Instructions to follow
Word-for-word transcription needed. Include every entry below but no pictures.

Available records section start

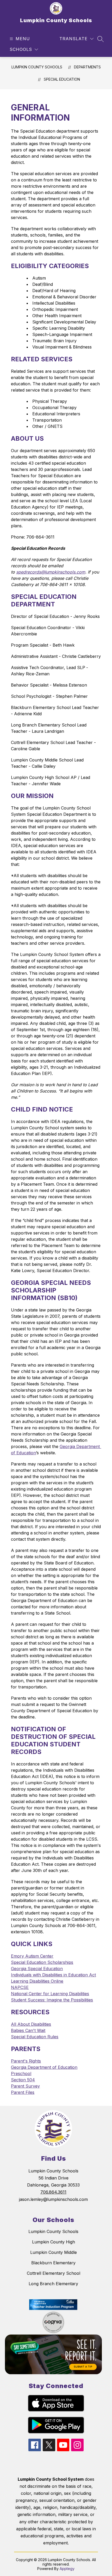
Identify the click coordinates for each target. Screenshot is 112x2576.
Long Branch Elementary (53, 2283)
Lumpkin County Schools (36, 67)
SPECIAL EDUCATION (62, 79)
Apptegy (67, 2568)
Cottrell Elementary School (53, 2273)
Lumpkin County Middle (53, 2252)
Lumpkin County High (53, 2241)
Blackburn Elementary (53, 2262)
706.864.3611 (53, 2192)
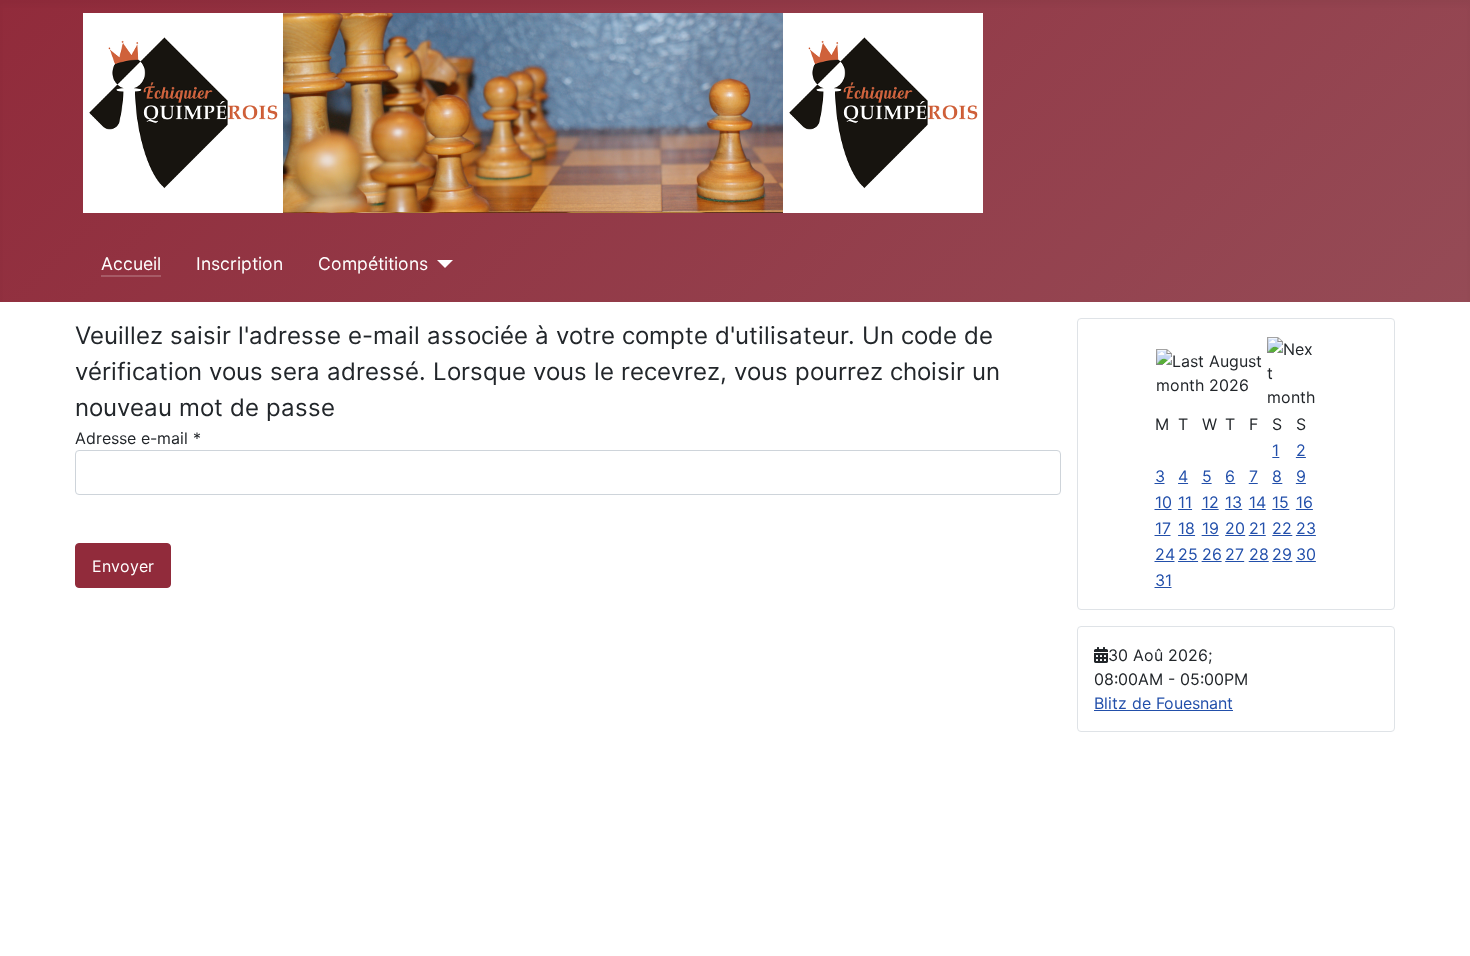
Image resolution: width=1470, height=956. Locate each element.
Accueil (131, 263)
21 (1257, 528)
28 (1259, 554)
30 (1306, 554)
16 (1304, 502)
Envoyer (123, 566)
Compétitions (373, 263)
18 (1186, 528)
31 (1163, 580)
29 (1282, 554)
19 (1210, 528)
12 (1210, 502)
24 (1165, 554)
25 (1188, 554)
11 (1185, 502)
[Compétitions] (440, 264)
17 (1163, 528)
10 (1163, 502)
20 (1235, 528)
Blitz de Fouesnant (1163, 703)
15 (1280, 502)
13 (1233, 502)
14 (1257, 502)
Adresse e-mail (138, 438)
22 (1282, 528)
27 (1234, 554)
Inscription (239, 263)
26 (1212, 554)
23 (1306, 528)
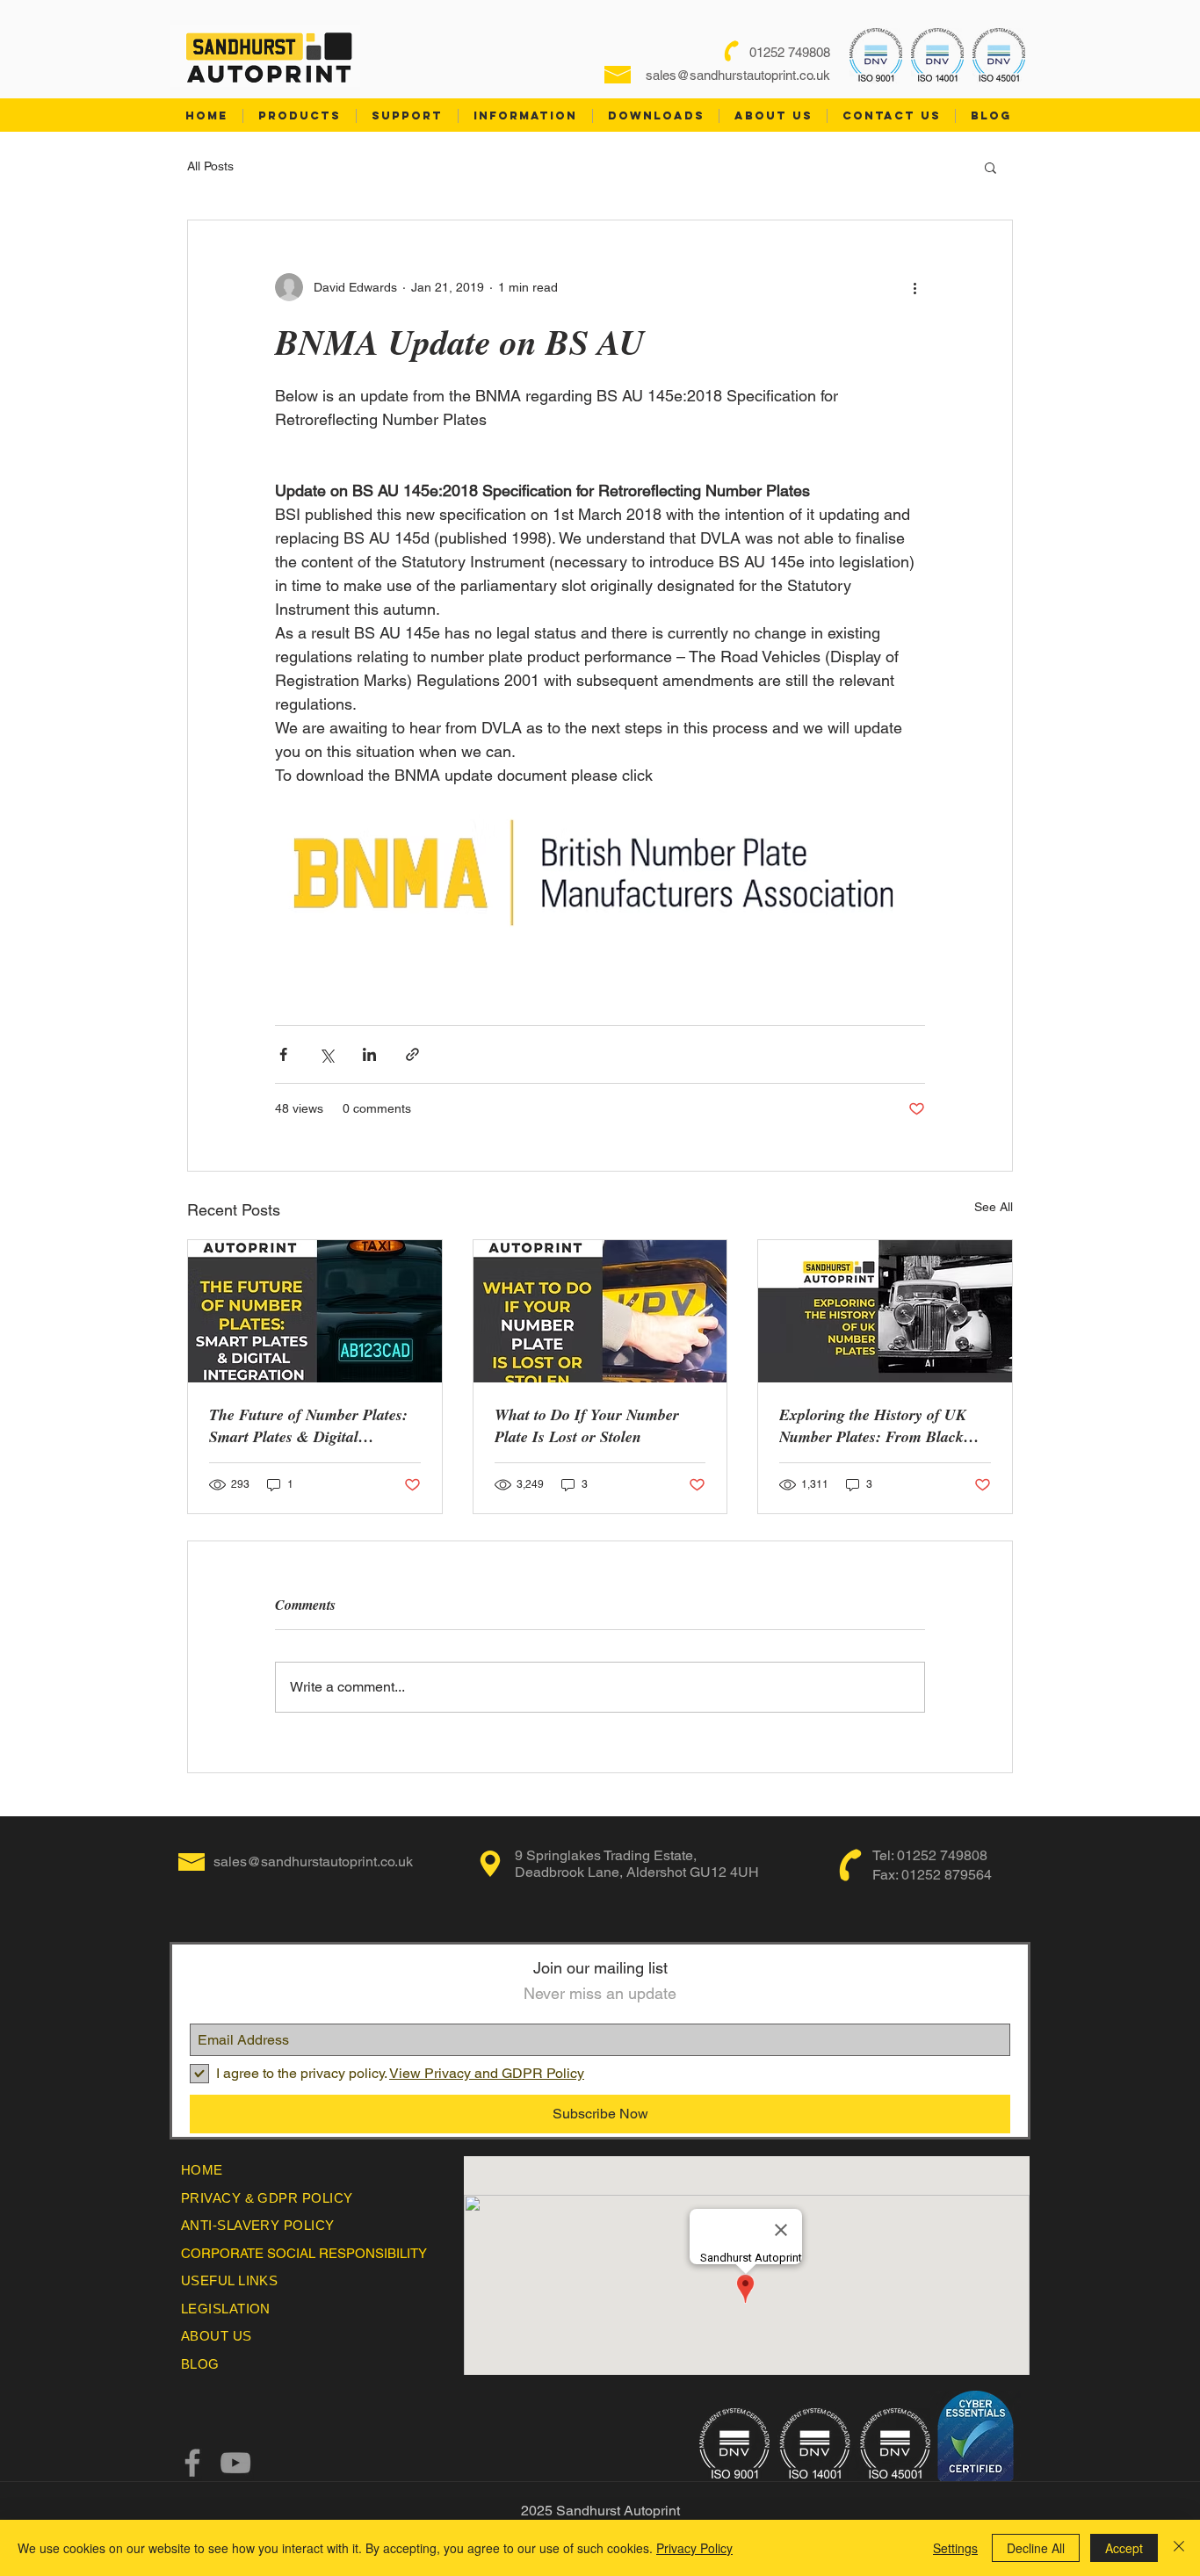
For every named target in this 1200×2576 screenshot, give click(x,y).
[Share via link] (412, 1054)
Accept (1124, 2548)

Available records section end

Solution for this task
Identify the click coordinates for each target. Screenshot is 112x2576.
Long Branch Elementary (53, 2283)
Lumpkin County Schools (36, 67)
SPECIAL EDUCATION (62, 79)
Apptegy (67, 2568)
Cottrell Elementary School (53, 2273)
Lumpkin County Middle (53, 2252)
Lumpkin County High (53, 2241)
Blackburn Elementary (53, 2262)
706.864.3611 (53, 2192)
Image resolution: width=1470, height=956. Locate each element.
Accueil (131, 263)
21 (1257, 528)
28 (1259, 554)
30 (1306, 554)
16 (1304, 502)
Envoyer (123, 566)
Compétitions (373, 263)
18 (1186, 528)
31 (1163, 580)
29 (1282, 554)
19 (1210, 528)
12 (1210, 502)
24 (1165, 554)
25 (1188, 554)
11 (1185, 502)
[Compétitions] (440, 264)
17 (1163, 528)
10 (1163, 502)
20 (1235, 528)
Blitz de Fouesnant (1163, 703)
15 (1280, 502)
13 (1233, 502)
14 (1257, 502)
Adresse e-mail (138, 438)
22 (1282, 528)
27 (1234, 554)
Inscription (239, 263)
26 (1212, 554)
23 (1306, 528)
For every named target in this 1200×2576 screenshot, give click(x,y).
[Share via link] (412, 1054)
Accept (1124, 2548)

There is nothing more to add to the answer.